The incidence of pancreatitis without prophylactic stenting after TPS ranged from 5.5 to 21% [4, 7, 13] and reduced to 3.5% if prophylactic pancreatic stenting was performed . We had 3 cases (15%) of mild pancreatitis, but all of them recovered in 2 days. All 3 cases had prophylactic pancreatic stenting done, and two had received diclofenac administration. The cause of pancreatitis in our series could be due to contrast injection into MPD or deep GW placement in the MPD. Severe post-TPS pancreatitis can occur without pancreatic stenting [3, 13]; therefore, pancreatic stenting is necessary in TPS procedure .

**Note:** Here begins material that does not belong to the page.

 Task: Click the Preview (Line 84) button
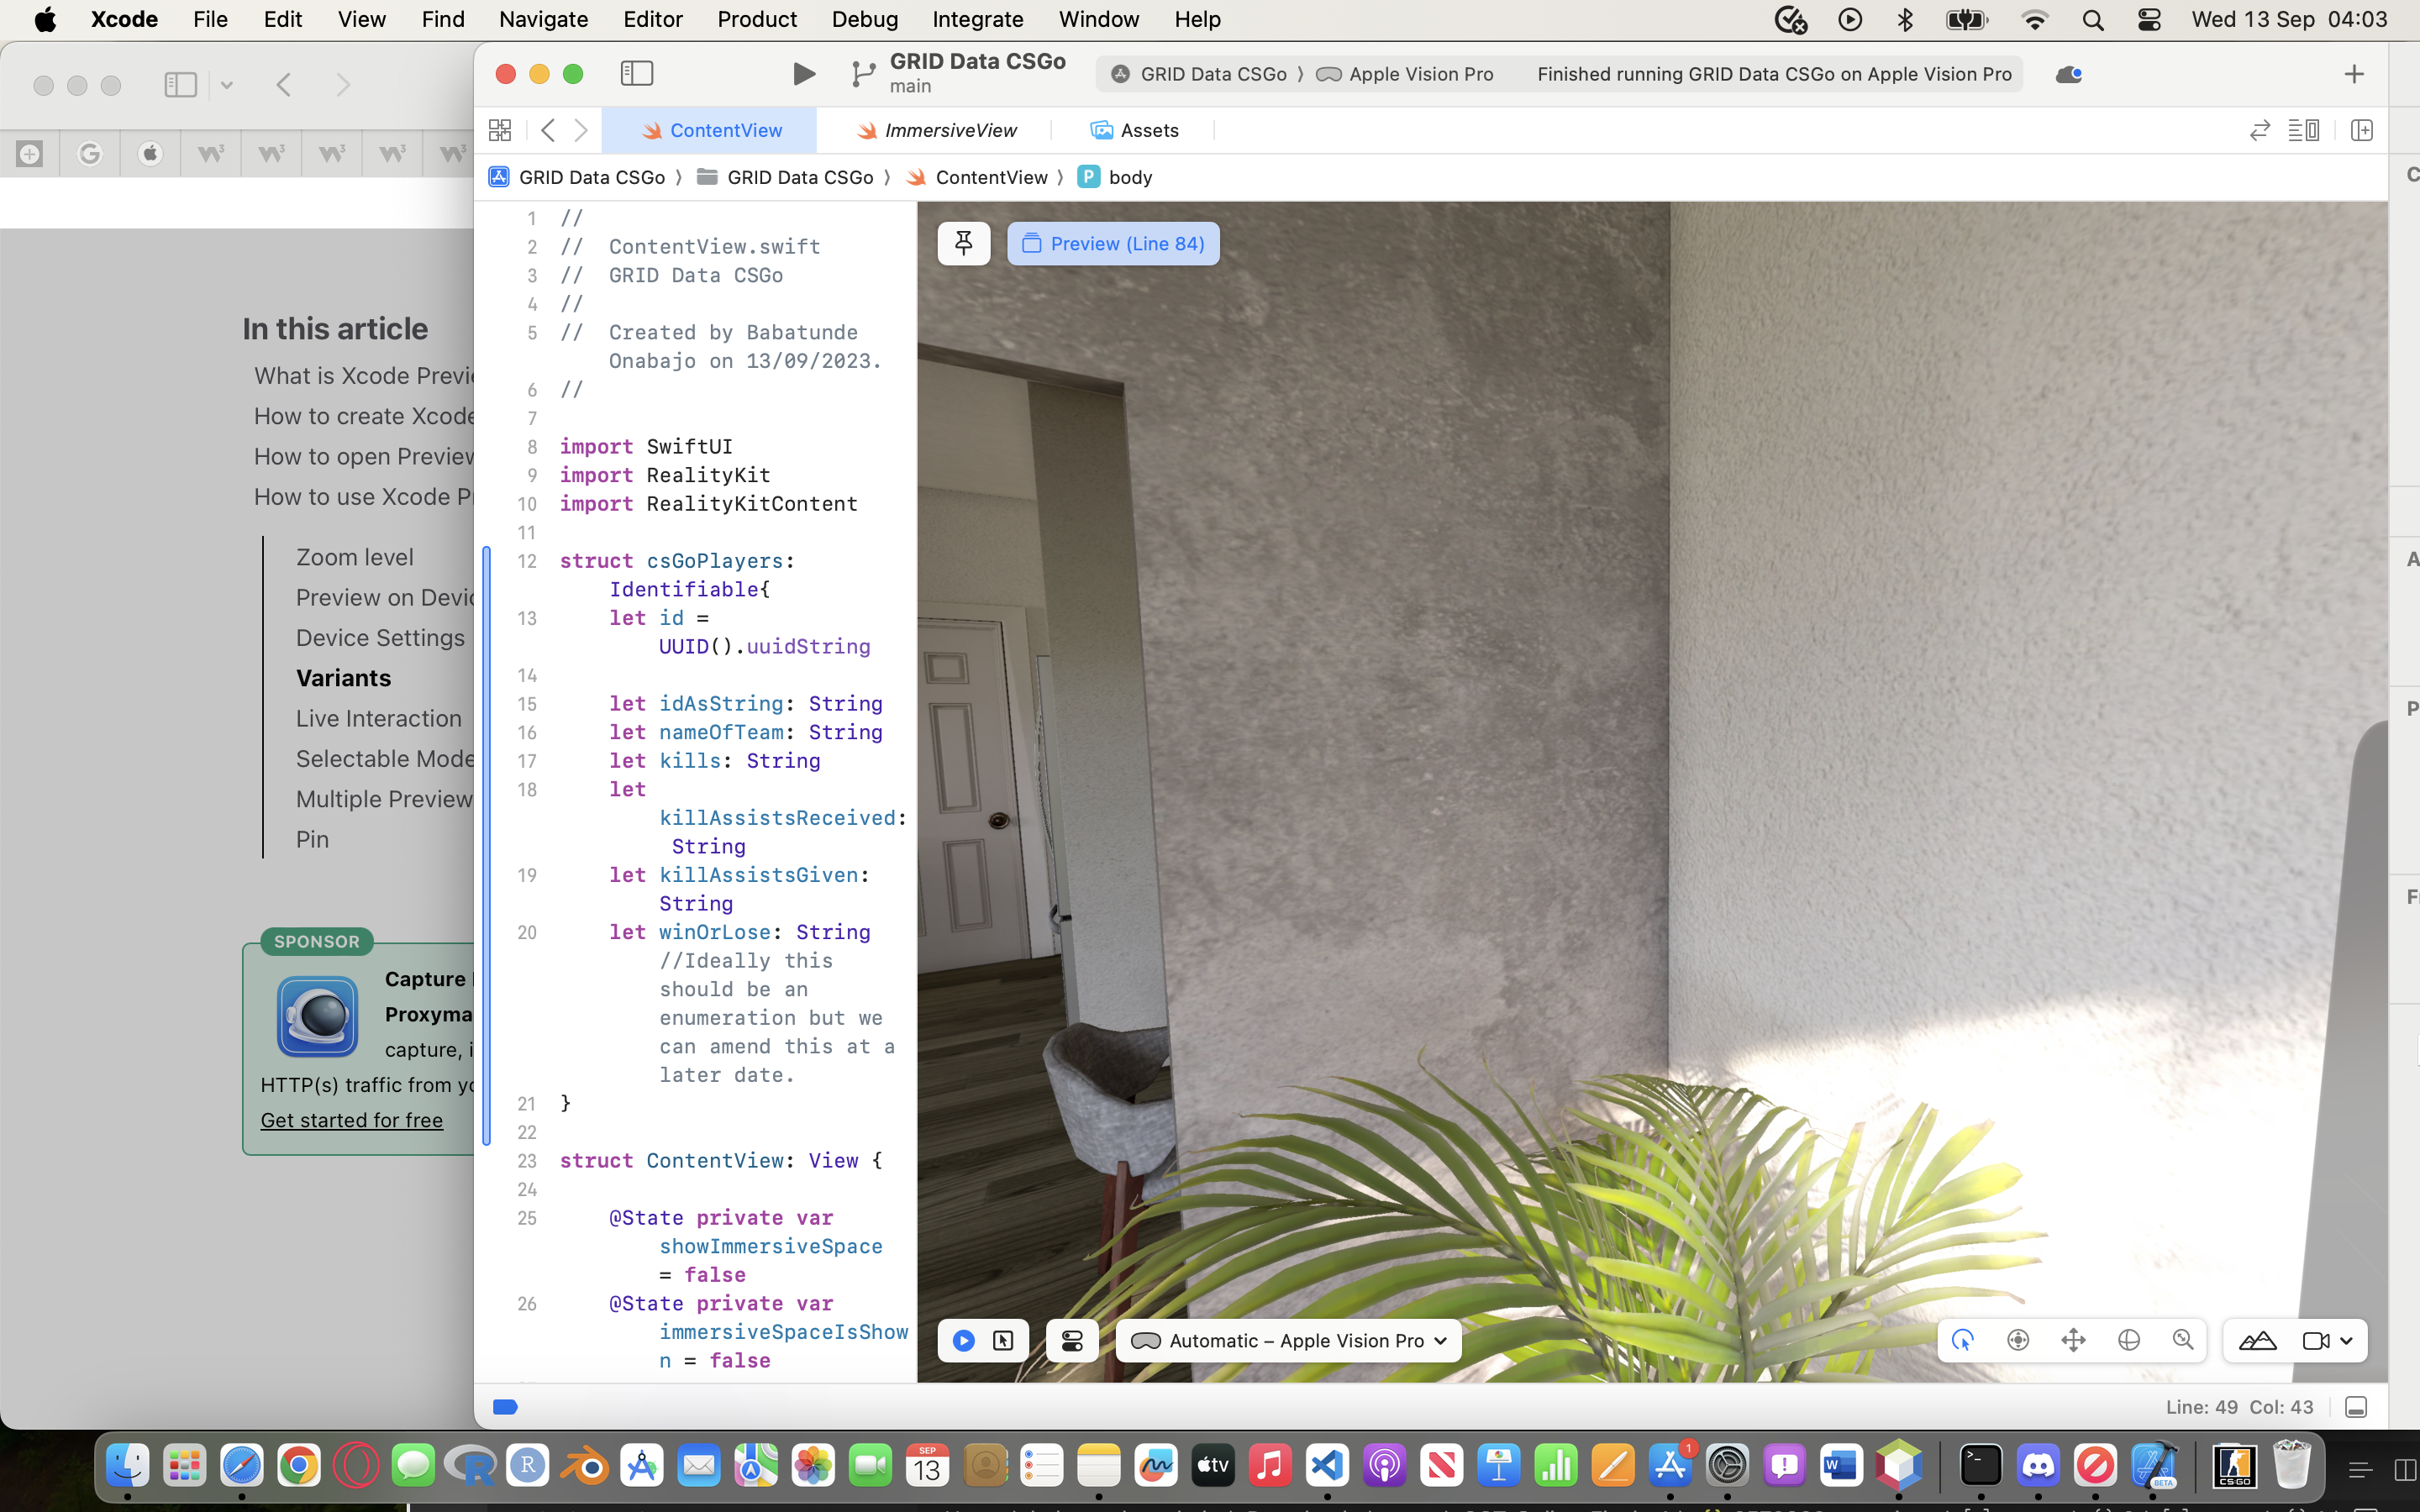pos(1113,243)
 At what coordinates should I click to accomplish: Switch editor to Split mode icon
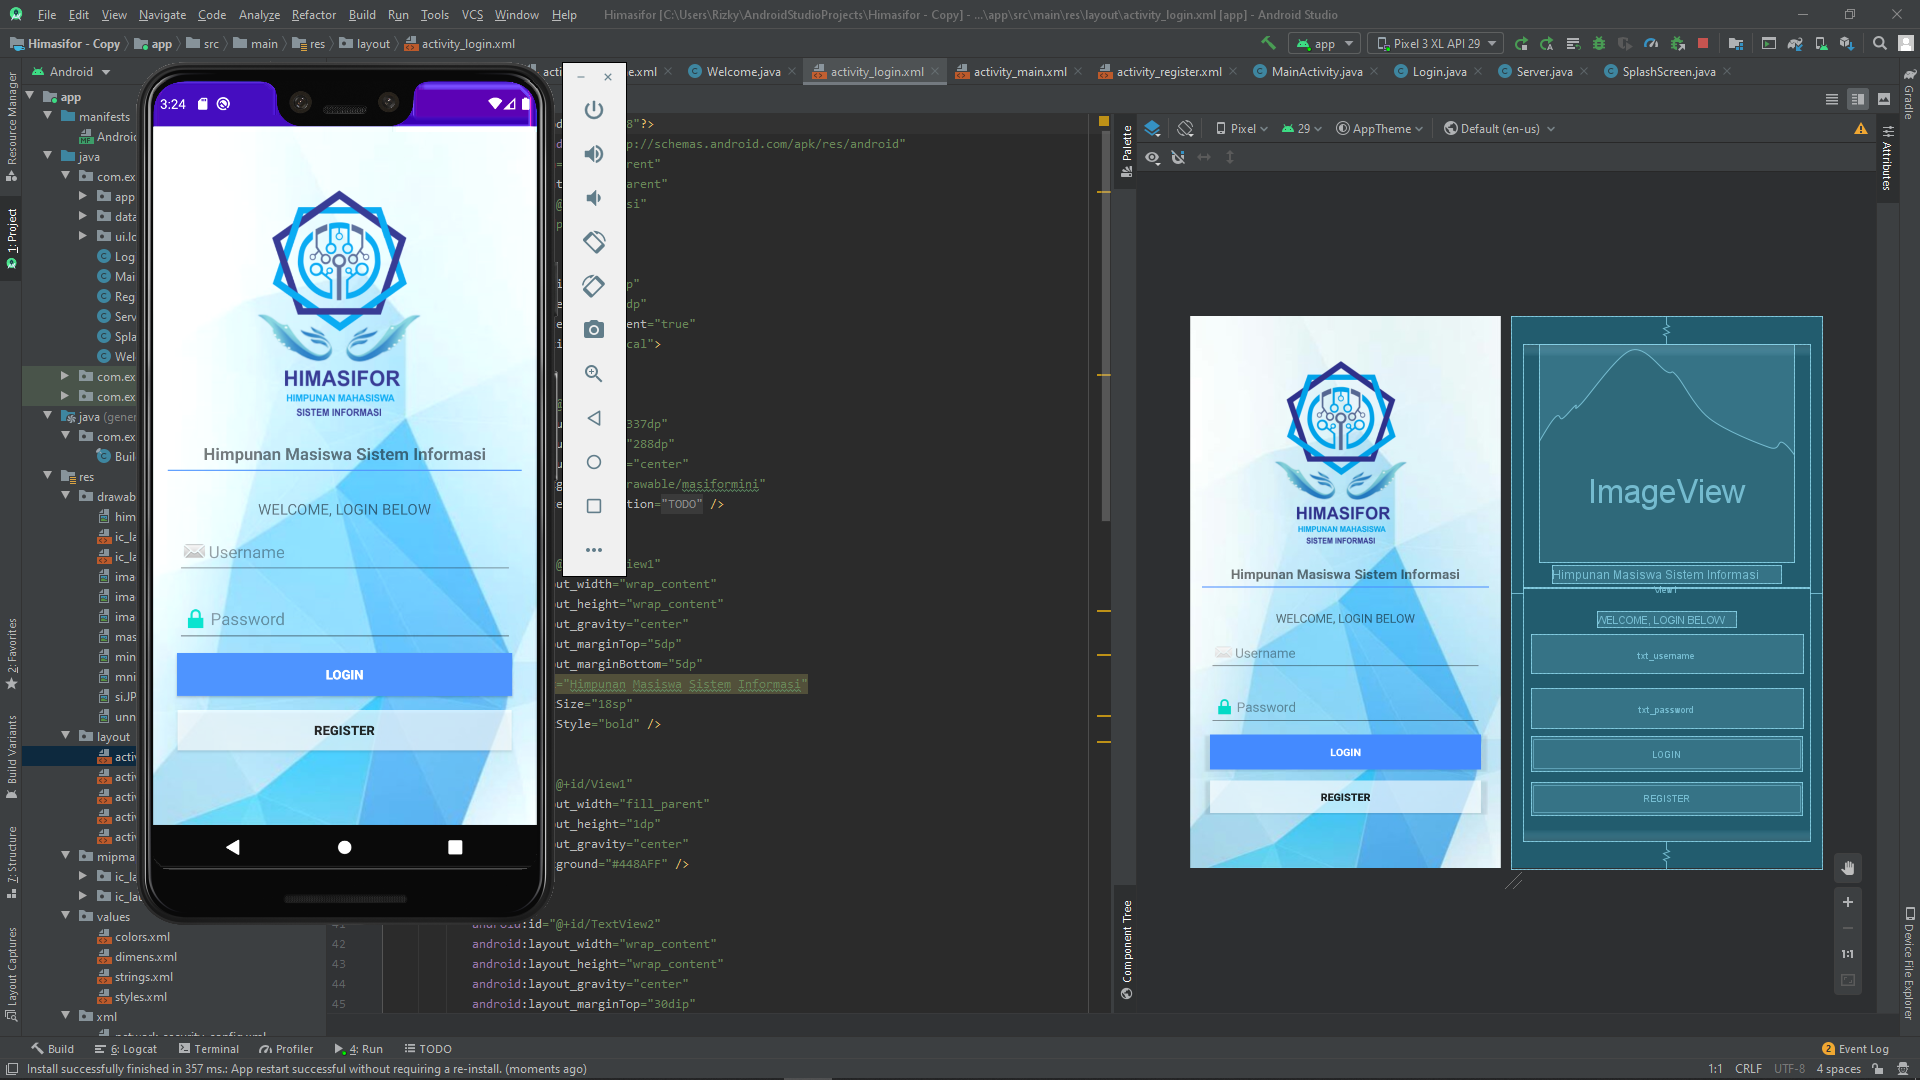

The advantages of large TPS are (1) definite complete unroofing of the papilla that makes CBD cannulation easier enabling a higher immediate success rate of biliary access and (2) probably low incidence of perforation which has been reported in two studies [5, 18]. The other credits of TPS are less technically demanding and easier to control the depth of cutting . The limitations in this study are (1) small number of cases and (2) nonrandomized study for median or large TSP incision for comparison of immediate CBD cannulation success rate.
TPS is an effective procedure in patients with difficult biliary access and can have high immediate success rate with large sized TPS.
Written informed consent was obtained from patients for the publication of this paper.
Conflict of Interests
The authors declare that there is no conflict of interests regarding the publication of this paper.